春のやわらかな陽光に包まれる4月――
長沼静きもの学院では、東西の教室で「春まつり」を開催いたしました。今回は、4月11日にセルリアンタワー東急ホテルで行われた関東会場の様子をお届けいたします。
■ 学びの節目を彩る「証書授与式」

はじめに執り行われたのは、試験合格者の証書授与式。
式中は出入りができないため、今回はリハーサル時の様子を撮影させていただきました。リハーサルの時点ですでに会場には凛とした緊張感が漂っている状態。
式典では、エリアマネージャーより一人ひとりの努力が静かに称えられる証書の授与を行い、厳粛な時間となりました。
式典後には、証書を手にした皆さまの表情が一気にほころび、達成感に満ちた笑顔があふれていました。積み重ねてきた時間が、確かなかたちとなった瞬間です。
■ 伝統芸能に触れる「狂言鑑賞」
続いては、ホテル内のセルリアンタワー能楽堂にて狂言の鑑賞。
能楽堂には、この日きもの姿のお客様が集い、満席に。
やわらかな色彩が重なり合い、客席そのものがひとつの景色のように広がっていました。色とりどりの装いが場をやさしく彩り、まるで舞台の余韻が客席にまで広がっているかのような、ひときわ華やかな空間となりました。
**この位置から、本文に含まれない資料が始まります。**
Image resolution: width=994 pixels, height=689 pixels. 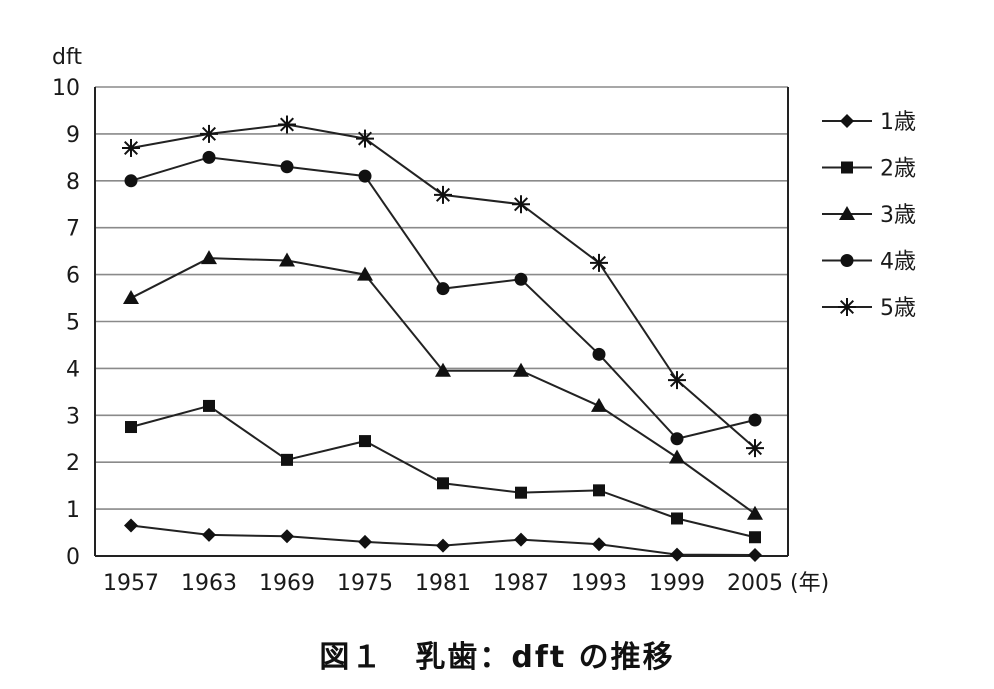 I want to click on y-tick-label: 6, so click(x=73, y=276).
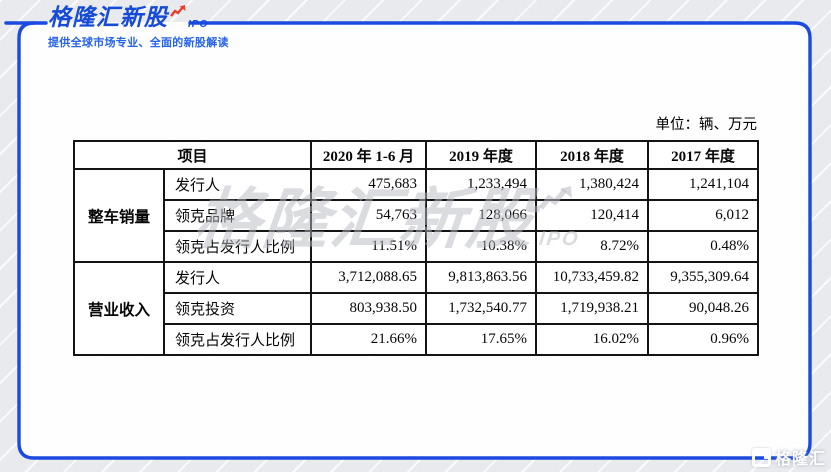 The image size is (831, 472). What do you see at coordinates (592, 155) in the screenshot?
I see `header-cell-2018: 2018 年度` at bounding box center [592, 155].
ご出演は、昨年の秋まつりでもご好評をいただいた狂言師・大藏教義氏。
今回は特別に「ビギナーズ狂言Book」をご用意いただきました。
大藏先生からは、「普段の公演でも、これほど多くの方がきもの姿でお越しになることはなかなかありません。とても華やかで嬉しく感じています」とのお言葉もいただきました。
公演前には、狂言の楽しみ方をわかりやすくご解説いただきました。さらに、衣裳や鬘を身につけていく様子を実際に舞台上でご披露いただき、普段はなかなか目にすることのできない貴重な工程を間近で見ることができました。「狂言は喜劇ですので、どうぞ遠慮なくお楽しみください」との一言に、会場の空気もふっとやわらぎます。
演目「首引き」では、事前解説のおかげで物語への理解が深まり、随所で自然と笑いが広がる和やかなひとときに。伝統芸能の奥行きと親しみやすさを同時に感じられる、豊かな時間となりました。終演後には、特別に写真撮影の機会も設けていただき、思い出に残るひと幕となりました。


■ 華やぎのひととき「食事会」
公演の余韻に包まれながら、最後はお待ちかねの食事会へ。
セルリアンタワー東急ホテルならではの心づくしのお料理は、目にも美しく、味わいも格別。テーブルを囲む皆さまの会話も自然と弾み、笑顔あふれる和やかな時間が流れていきました。

















長沼静きもの学院では、これからも「きものを着て出かける楽しさ」と「和文化に触れる豊かさ」を感じていただける機会を大切にご用意してまいります。
日常に、ほんの少しの特別を添えるひとときを――今後のイベントにもぜひご期待ください。